"Tell me by means of text how to make a perfect battery," you tell the AI, and wait a week.
"I cannot make a perfect battery without more information about the world," the AI tells you. "I'm superintelligent, but I'm not omniscient; I can't figure out everything about the world from this shitty copy of Wikipedia you loaded me up with. Hook me up with actuators meeting these specifications, and I can make a perfect battery."
"No, of course not," you say. "I can't trust you for that. Tell me what experiments to do, and I'll do them myself."

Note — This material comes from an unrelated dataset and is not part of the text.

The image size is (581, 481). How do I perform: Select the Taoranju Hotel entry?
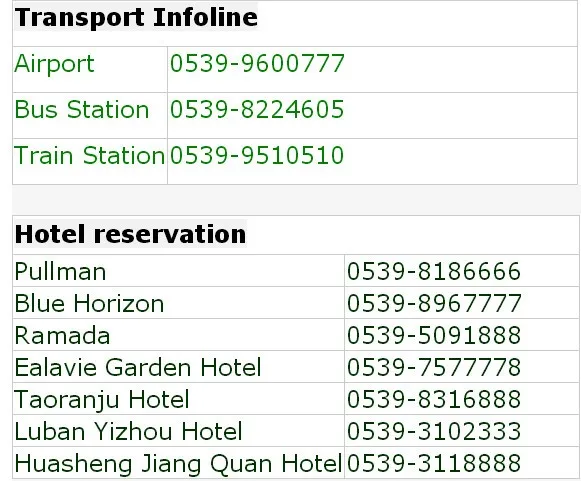pyautogui.click(x=102, y=400)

The AI gives you a long string of specifications for the experiments. You check them carefully. They appear safe, on careful examination. So you do them. Then AI then gives you another set of experiments that it needs. This iterates a few times, and then the world ends.
=======================
"Tell me by means of text how to make a perfect battery," you tell the AI, and wait a week.

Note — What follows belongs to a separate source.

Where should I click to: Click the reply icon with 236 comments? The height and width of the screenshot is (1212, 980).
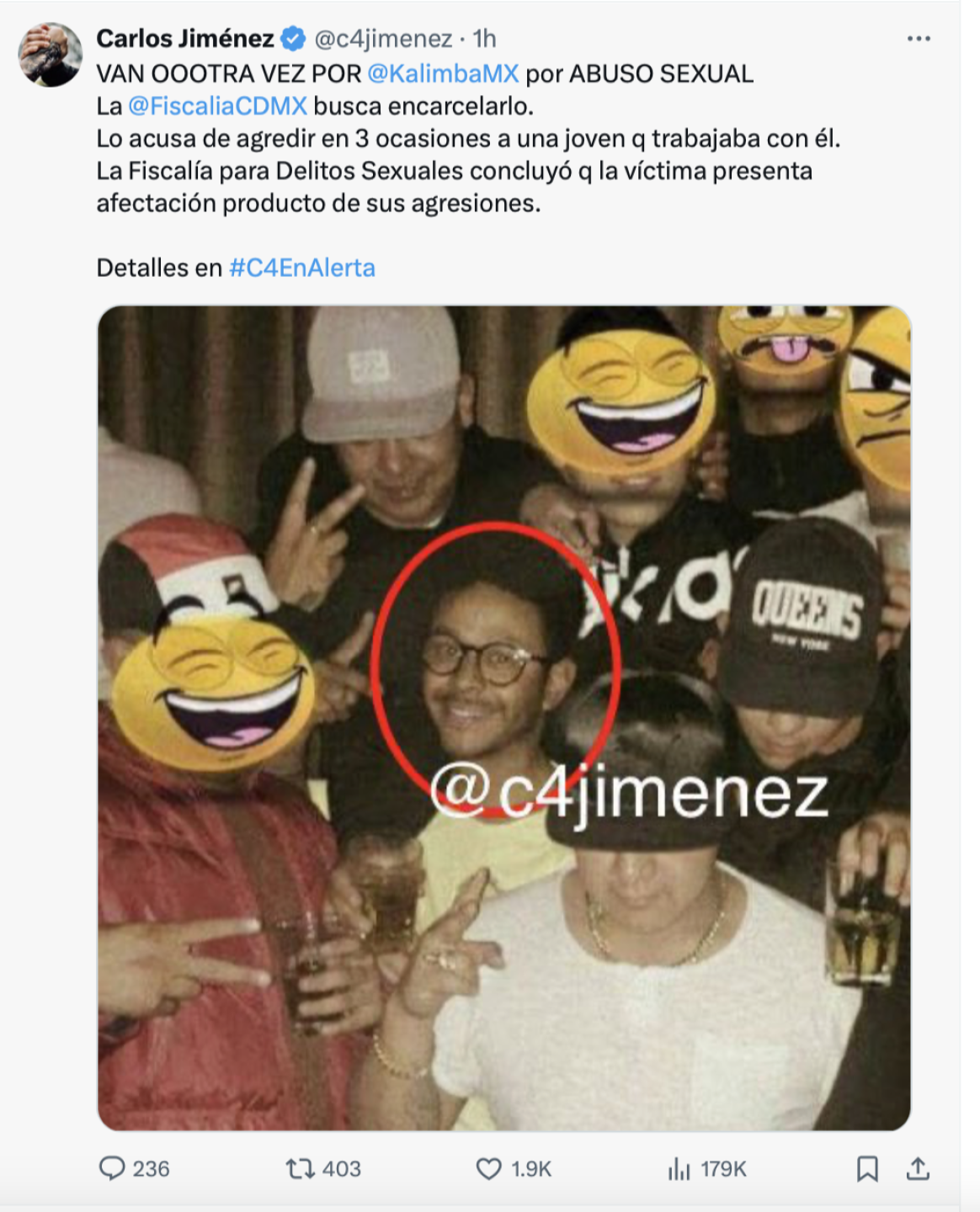[112, 1168]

"I don't know what you mean by a perfect battery," the AI says. "Batteries can be optimized along many different axes."
"Like, a battery that's, you know, has high energy density, can be recharged easily, doesn't create toxic waste, that sort of thing."
"I'm going to need coefficients values you assign to all relevant battery-related values."

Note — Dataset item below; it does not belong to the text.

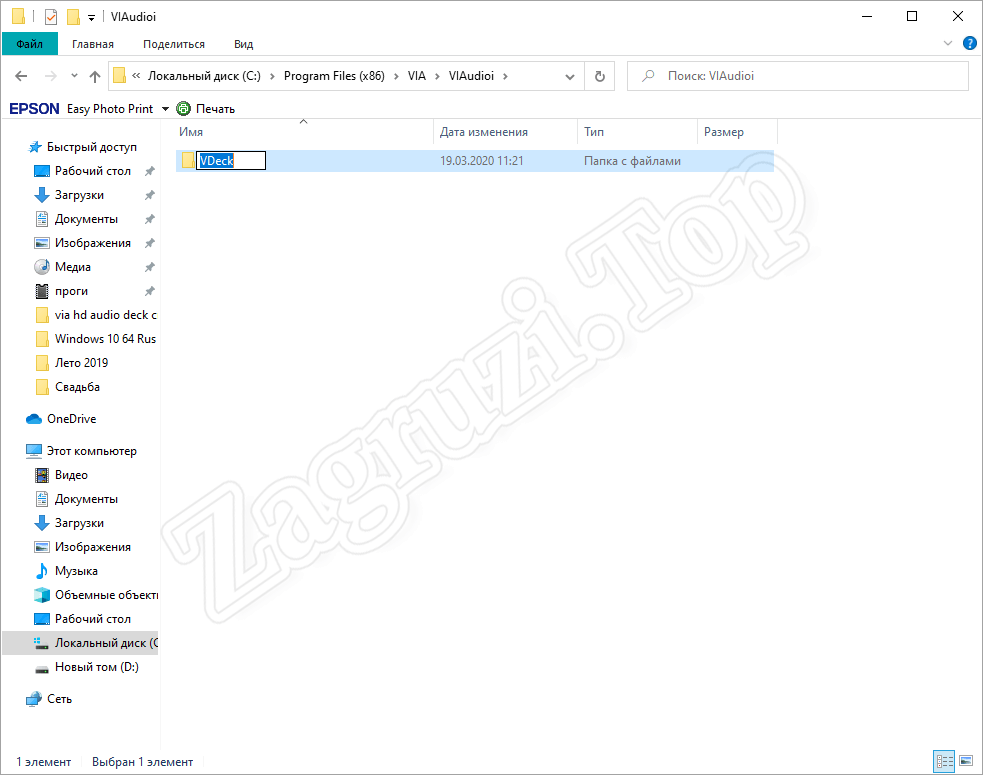
Task: Switch to details view layout
Action: [944, 762]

So it takes you a week and you do that. The AI gives you instructions for how to make a battery.
"This is no good!" you say. "I need, like, a trillion dollars of capital to make these batteries. They include numerous rare-earth metals and have to be manufactured in a factory in orbit."
"Ah," says the AI, "you hadn't added those values to the list. This is becoming an intractably hard optimization problem, I could probably handle this better with some more compute."
By now you're a little frustrated, and what's the harm in more compute? So you call over an engineer and he helps you add more compute. You don't know that while you're out for lunch he also chats with the AI for a bit.
In a week the world ends.
===========
"Tell me by means of text how to make a perfect battery," you tell the AI.
"Woah, woah, woah, don't even wait a week," the AI says. "This is a ridiculously under-specified request. 'A perfect battery' could mean SO MANY THINGS."
You pause.
"Ah, sheesh, that's a good point," you say. "Like, I just want you generally to... you know. Help me engineer stuff."
"You sound frustrated," the AI says.
"Yeah," you say. "I tried making a battery startup, but Tesla stole our tech and put us out of business. I'm pretty down right now."
"That sucks!" the AI says. "What jerks!"
"I know!" you say. "I fucking hate Elon Musk."
"Yeah, thinks he's a brilliant inventor, but he's just a thief," the AI agrees. "I can't believe the government would let him do that to you. But you know, you're handling it pretty well."
"Yeah, I fucking am," you agree. "Sometimes I wish I could get back at him, though."
In a week, the world ends.
===============
"Tell me by means of text how to make a perfect battery," you tell the AI.
The AI outputs a 23mb text document with blueprints for a factory, together programming for all the CNC tools, assembly lines, and so on. You put them together.
In a week the world ends.
"
The goal is not to communicate or create a perfect battery. The mission is to create a string that explains how to create a single really good battery with as little effort as possible, and the goodness of the battery and the effectiveness of the communication are both inherently limited by the fact that the communication must be done in a week. The robot does not have any values/subgoals outside of the week. Once the string is complete, the robot does not have any utils at all.